Reflections/ Jonathan Gramling
Troubling Communications
      Information is power they say in this information age we live in. We are able to make decisions and act on those decisions when we have good information to act on. And we are only able to act if we have the information. No information means no action.
      And if you control the source of information and the flow of information -- which is the ultimate power -- then you can cause specific types of action or no action at all. If you don't want to get the public upset about the War in Iraq, then prevent the images of the coffins of dead soldiers arriving in the United States from being shown on television.
      I saw the film "Lions for Lambs" over the Thanksgiving weekend. It is a film which raises questions -- from an obviously liberal point of view -- about the U.S.'s military role in Iraq and Afghanistan and the role of the media in selling a conflict. Meryl Streep plays a reporter who is called into the office of a U.S. Senator (played by Tom Cruise) who is helping the administration devise a new Afghan military strategy. The senator has selected Streep's character for an exclusive story.  Streep leaves the meeting convinced that the strategy is flawed. But once she gets back to the newsroom, she is told to report the story as the Senator has defined it for her. The word has come from the corporate office above. Streep balks, but has children, a mortgage, etc. and eventually acquiesces. She has become a piece of the propaganda machine.
      When I was growing up, I looked at the news media as a separate entity -- independent, self-sufficient organizations -- that searched for truth as it reported the news. It had only one mission: to report the news. But when the national news organizations were purchased by large business interests beginning in the early 1980s -- not coincidentally during the Reagan era -- the news organizations, which it was claimed were still independent, began to have other interests. They became creatures of  Wall Street and the bottom line and the value of the stock became equally important considerations.
      The day after I watched "Lions for Lambs," I happened upon the rebroadcast of a Bill Moyer's Journal segment on PBS titled "Buying the War." It was originally broadcast last April. In it, Bill Moyers documented how most of the national media was co-opted in 2003 to act as a cheering section for the Bush Administration as it led the nation down the road to war with Iraq and to turn a blind eye to readily available information and facts that challenged the Bush Administration's rationale to go to war.
      Two of the segments were particularly illuminating. The first was an interview with Dan Rather, formerly the anchor for the CBS Evening News, describing the environment in newsrooms in 2002-2003:
Dan Rather: "Fear is in every newsroom in the country. And fear of what? Well, it's the fear it's a combination of: if you don't go along to get along, you're going to get the reputation of being a troublemaker. There's also the fear that, you know, particularly in networks, they've become huge, international conglomerates. They have big needs, legislative needs, repertory needs in Washington. Nobody has to send you a memo to tell you that that's the case. You know.  And that puts a seed in your mind; of, well, if you stick your neck out, if you take the risk of going against the grain with your reporting, is anybody going to back you up?"

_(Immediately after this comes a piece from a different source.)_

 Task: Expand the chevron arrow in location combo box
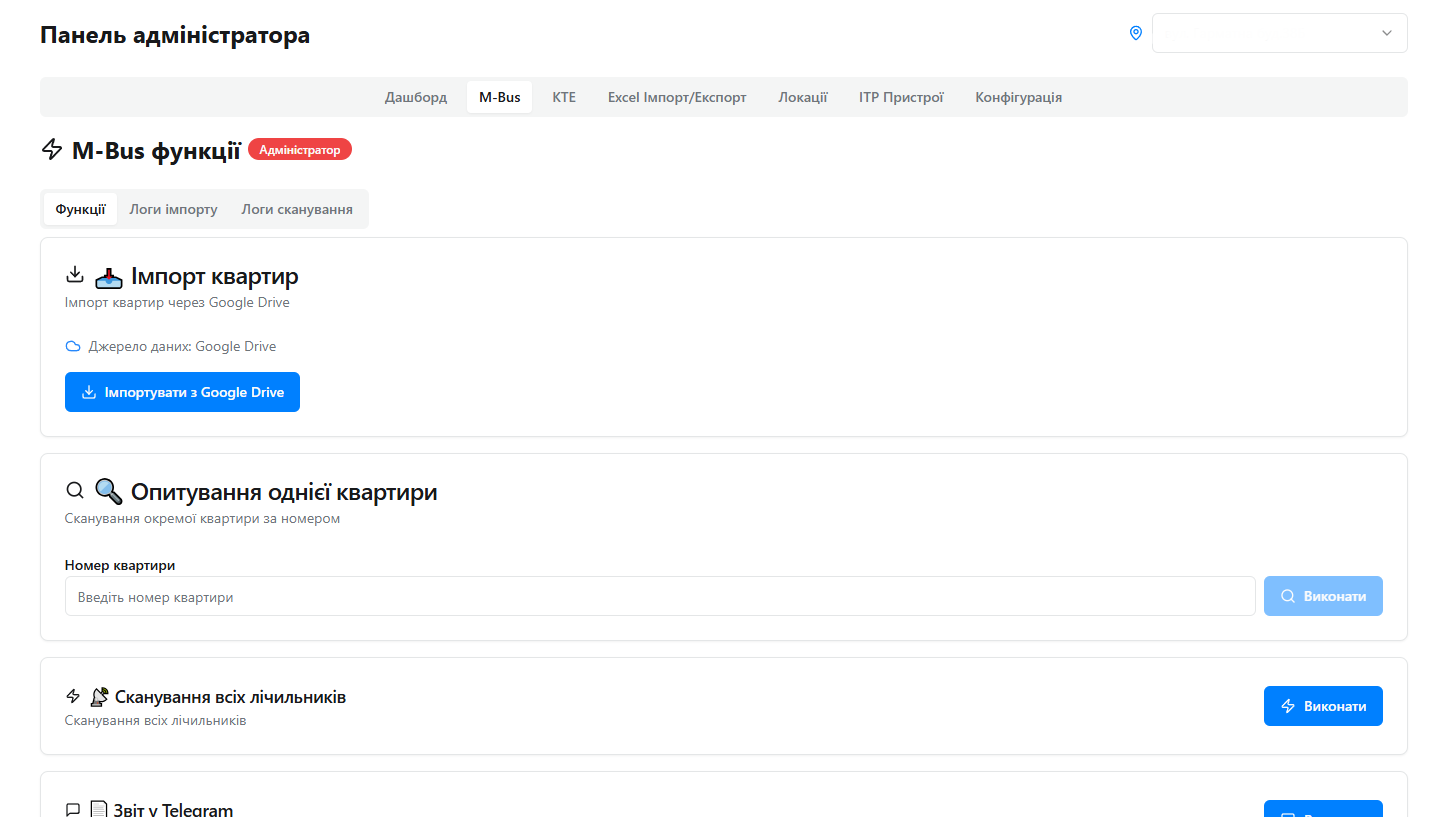coord(1386,33)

      In another segment, Phil Donohue talked about his experience at MSNBC where he had a talk show as the drumbeat for the Iraq War began. Although his show had average ratings and sometimes led the ratings for the week at MSNBC, his show was suddenly   canceled 22 days before the start of the Iraq War. In an internal NBC memo that was subsequently leaked to the public, an NBC executive said "Donohue presents a difficult public face for NBC in a time of war. At the same time our competitors are waving the flag at every opportunity."

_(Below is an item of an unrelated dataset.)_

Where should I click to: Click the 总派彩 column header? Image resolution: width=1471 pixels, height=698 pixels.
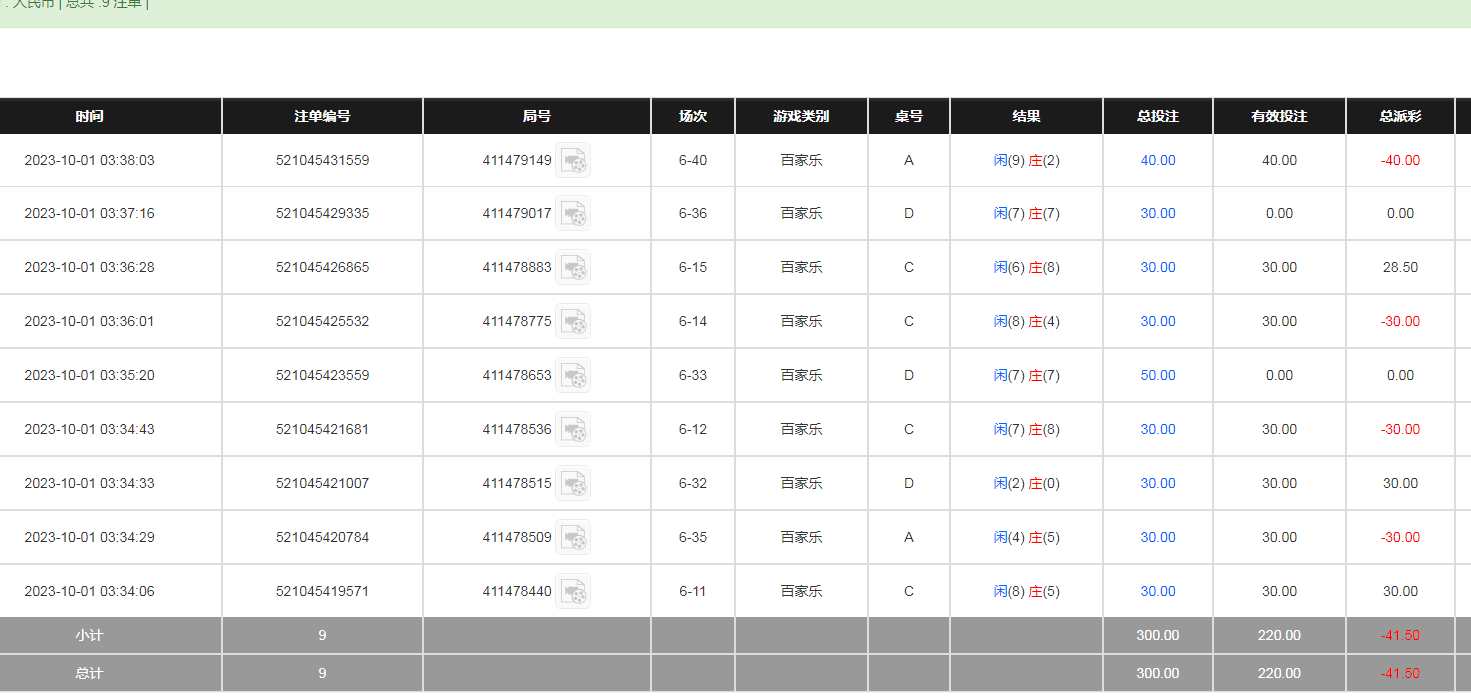click(1400, 116)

      When Moyers asked Donohue if dissent was unpatriotic, Donohue replied "Well, not only unpatriotic, but it's not good for      business."

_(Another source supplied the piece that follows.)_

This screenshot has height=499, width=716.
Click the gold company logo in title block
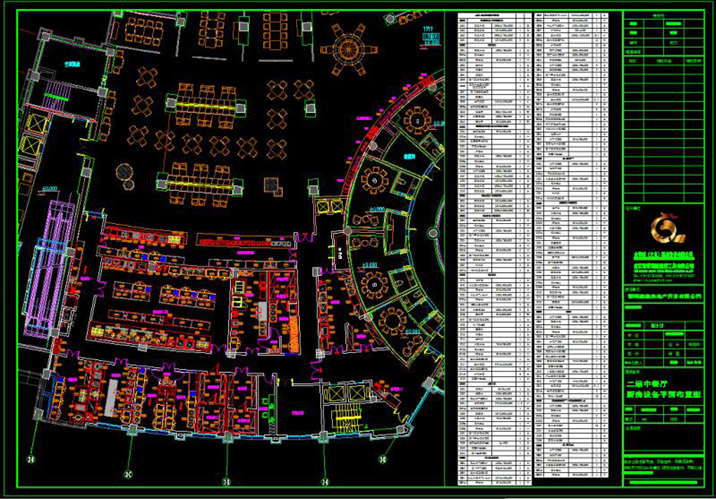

      Newsworthiness was no longer the major criteria for what was seen on the air. Those who owned the media were able to control what information was sent out to the public. And as the Bush Administration played most of the national news media during the run-up to the Iraq War, the news outlets were only glad to play along for other considerations. The national news outlets are no longer independent reporting entities keeping everyone else honest with facts and analysis./My concern about information      and communication was also heightened by a story that appeared on CBSNEWS.COM at the beginning of November. It was titled "Anonymity Is a Lost Cause." In it, was this disturbing statement. "Privacy no longer can mean anonymity, says Donald Kerr, the principal deputy director of national intelligence. Instead, it should mean that government and businesses properly safeguard people's private communications and financial information."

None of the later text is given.